“Yes, I think there ought to be a consultation,” said Henry. “I will see about it to-morrow. I will go over there with you myself to-morrow morning. I think the police ought not to protect the criminals, but the people who are injured by them.”

“Then there would be no criminals. They would have no chance,” said Sylvia, sagely. “Yes, I agree with you, Henry, there ought to be a consultation.”

She looked at Henry and he at her, and each saw in the other's face that same ignoble joy, and that same resentment and denial of it.

Neither slept that night. They were up early the next morning. Sylvia was getting breakfast and Henry was splitting wood out in the yard. Presently he came stumbling in. “Come out here,” he said. Sylvia followed him to the door. They stepped out in the dewy yard and stood listening. Beneath their feet was soft, green grass strewn with tiny spheres which reflected rainbows. Over their heads was a wonderful sky of the clearest angelic blue. This sky seemed to sing with bell-notes.

“The bell is tolling,” whispered Henry. They counted from that instant. When the bell stopped they looked at each other.

“That's her age,” said Sylvia.

“Yes,” said Henry.

Chapter III

The weather was wonderful on Abrahama White's funeral day. The air had at once the keen zest of winter and the languor of summer. One moment one perceived warm breaths of softly undulating pines, the next it was as if the wind blew over snow. The air at once stimulated and soothed. One breathing it realized youth and an endless vista of dreams ahead, and also the peace of age, and of work well done and deserving the reward of rest. There was something in this air which gave the inhaler the certainty of victory, the courage of battle and of unassailable youth. Even old people, pausing to notice the streamer of crape on Abrahama White's door, felt triumphant and undaunted. It did not seem conceivable, upon such a day, that that streamer would soon flaunt for them.

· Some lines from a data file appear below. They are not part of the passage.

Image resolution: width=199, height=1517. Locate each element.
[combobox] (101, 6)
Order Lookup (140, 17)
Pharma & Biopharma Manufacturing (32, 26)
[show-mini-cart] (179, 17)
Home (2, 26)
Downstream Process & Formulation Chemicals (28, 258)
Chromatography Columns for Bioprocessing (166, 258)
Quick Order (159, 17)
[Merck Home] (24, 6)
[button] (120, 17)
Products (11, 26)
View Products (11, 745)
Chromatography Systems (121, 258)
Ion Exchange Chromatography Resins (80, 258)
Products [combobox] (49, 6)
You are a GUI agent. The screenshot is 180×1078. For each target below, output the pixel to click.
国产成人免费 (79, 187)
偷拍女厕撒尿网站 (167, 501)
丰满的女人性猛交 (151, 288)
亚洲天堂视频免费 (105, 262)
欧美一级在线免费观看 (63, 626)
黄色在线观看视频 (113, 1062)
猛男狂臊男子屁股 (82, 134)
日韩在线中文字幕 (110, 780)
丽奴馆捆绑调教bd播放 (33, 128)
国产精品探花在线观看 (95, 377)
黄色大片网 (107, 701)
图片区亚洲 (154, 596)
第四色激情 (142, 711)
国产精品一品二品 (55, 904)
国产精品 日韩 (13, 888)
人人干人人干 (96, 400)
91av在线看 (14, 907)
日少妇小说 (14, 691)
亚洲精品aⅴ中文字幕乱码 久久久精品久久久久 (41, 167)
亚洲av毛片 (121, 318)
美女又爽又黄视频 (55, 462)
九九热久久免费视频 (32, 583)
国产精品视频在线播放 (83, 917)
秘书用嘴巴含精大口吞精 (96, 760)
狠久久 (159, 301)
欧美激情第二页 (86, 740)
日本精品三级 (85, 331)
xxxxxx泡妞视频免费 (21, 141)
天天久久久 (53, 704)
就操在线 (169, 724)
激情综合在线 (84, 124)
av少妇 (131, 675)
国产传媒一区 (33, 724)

The streamer was rusty. It had served for many such occasions, and suns and rains had damaged it. People said that Martin Barnes, the undertaker, ought to buy some new crape. Martin was a very old man himself, but he had no imagination for his own funeral. It seemed to him grotesque and impossible that an undertaker should ever be in need of his own ministrations. His solemn wagon stood before the door of the great colonial house, and he and his son-in-law and his daughter, who were his assistants, were engaged at their solemn tasks within.